### What needs to be done
From the material below, retype exactly the lines that begin at the line with "The height and" and end after the line with "Metal Earrings quantity"; pictures stay out of the copy.

### Raw data
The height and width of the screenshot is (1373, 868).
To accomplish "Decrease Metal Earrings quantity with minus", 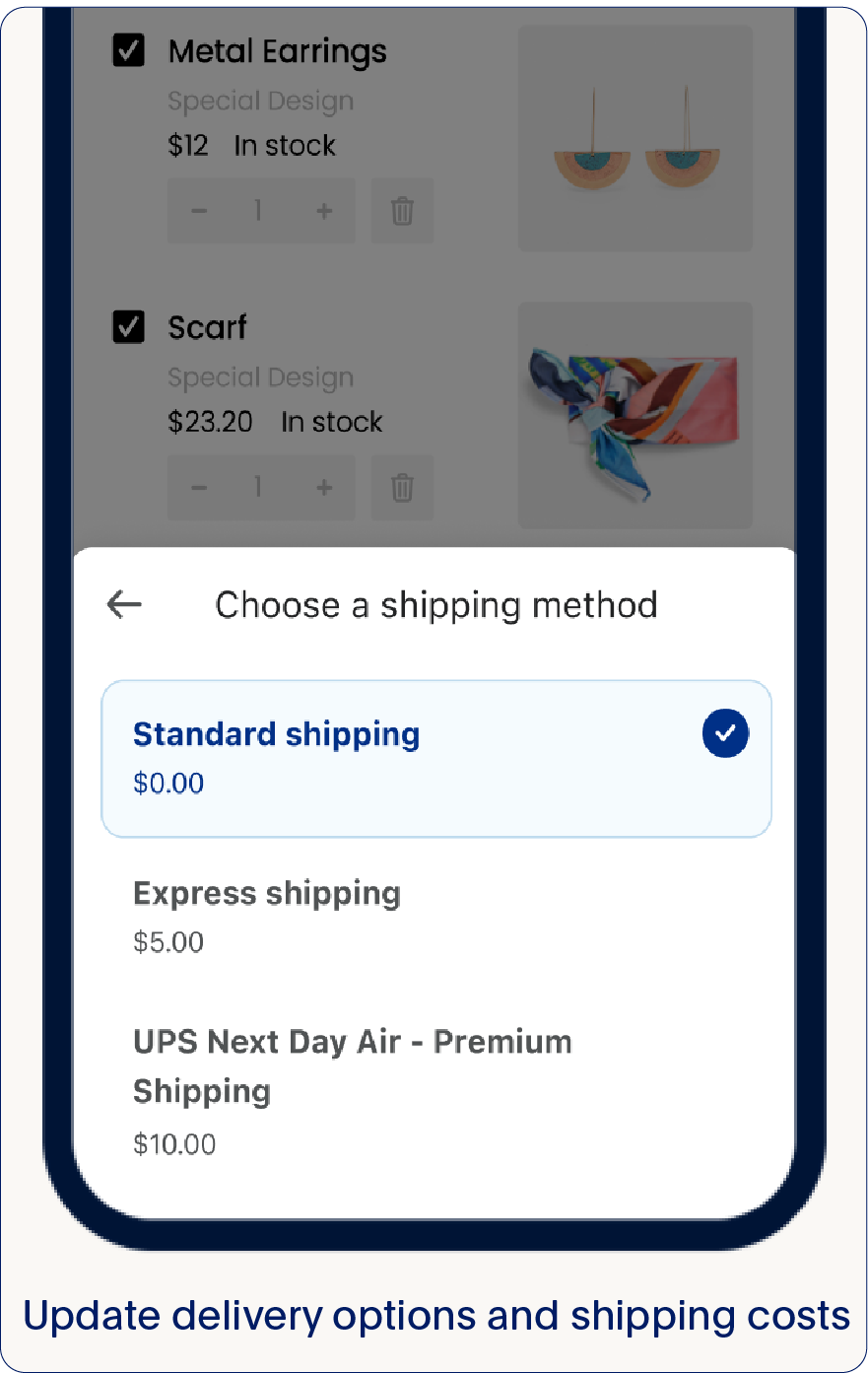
---
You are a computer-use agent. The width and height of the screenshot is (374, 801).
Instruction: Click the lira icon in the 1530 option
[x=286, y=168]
* * *
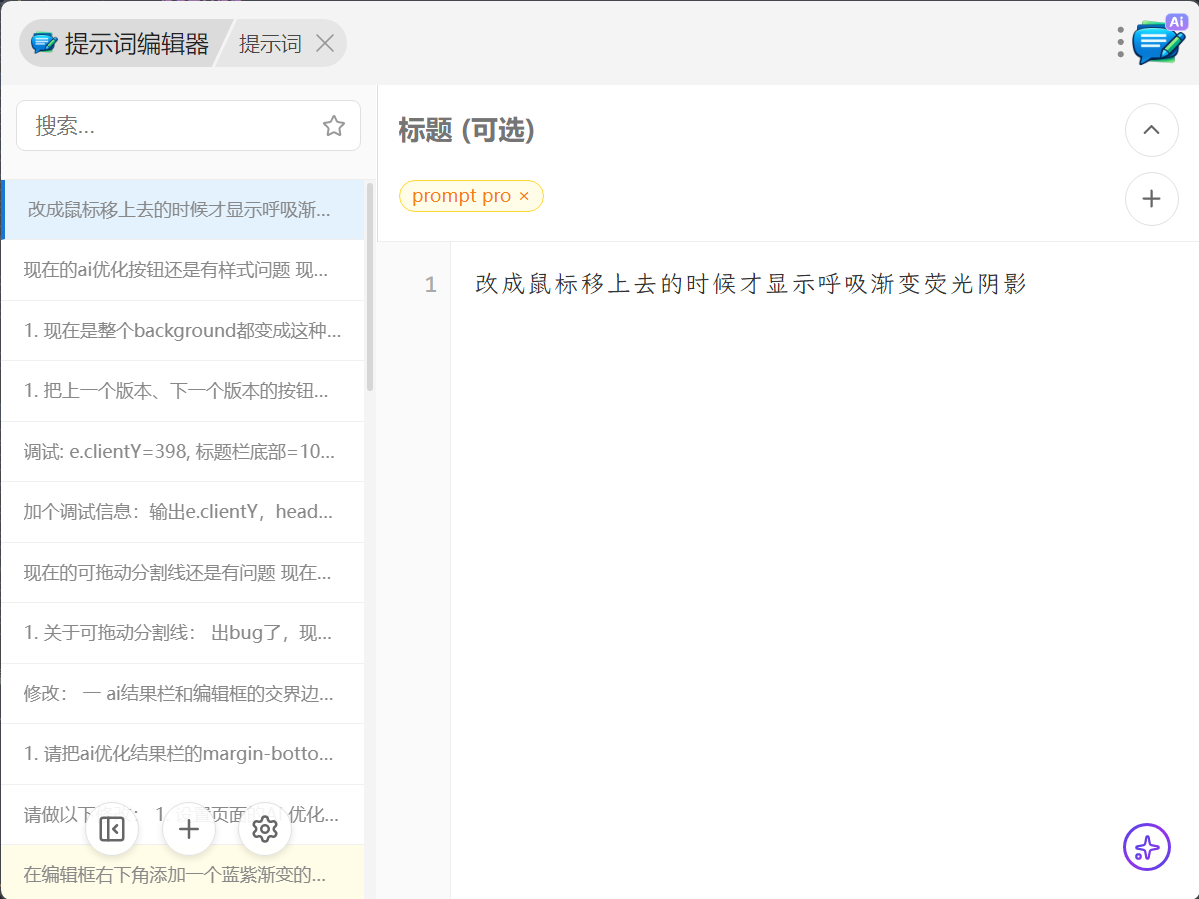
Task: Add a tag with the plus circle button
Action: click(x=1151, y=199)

### Problem solution
The height and width of the screenshot is (1373, 868).
To accomplish "Decrease Metal Earrings quantity with minus", 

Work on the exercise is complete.